[Stored data]
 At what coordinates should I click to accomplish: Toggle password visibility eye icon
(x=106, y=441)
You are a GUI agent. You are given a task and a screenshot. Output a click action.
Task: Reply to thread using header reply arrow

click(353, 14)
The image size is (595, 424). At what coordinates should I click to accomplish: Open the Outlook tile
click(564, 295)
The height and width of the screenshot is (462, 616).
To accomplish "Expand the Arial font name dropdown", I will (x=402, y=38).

* * *

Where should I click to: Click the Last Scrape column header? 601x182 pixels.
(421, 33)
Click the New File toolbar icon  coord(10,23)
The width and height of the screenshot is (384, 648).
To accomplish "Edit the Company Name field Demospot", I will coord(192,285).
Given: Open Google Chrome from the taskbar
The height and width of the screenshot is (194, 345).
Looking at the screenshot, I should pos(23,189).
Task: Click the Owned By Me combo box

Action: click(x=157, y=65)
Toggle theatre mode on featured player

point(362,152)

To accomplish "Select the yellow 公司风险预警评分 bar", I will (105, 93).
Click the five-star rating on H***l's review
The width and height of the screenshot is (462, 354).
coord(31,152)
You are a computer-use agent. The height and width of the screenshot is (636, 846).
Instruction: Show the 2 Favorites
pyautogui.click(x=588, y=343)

▸ **ACTION ITEM**:
For the string "agent", filter the data and copy out each line where it occurs.

▸ **RESPONSE AREA**:
You are a GUI agent. You are given a task and a screenshot. Output a click action.
You are a computer-use agent. The height and width of the screenshot is (636, 846).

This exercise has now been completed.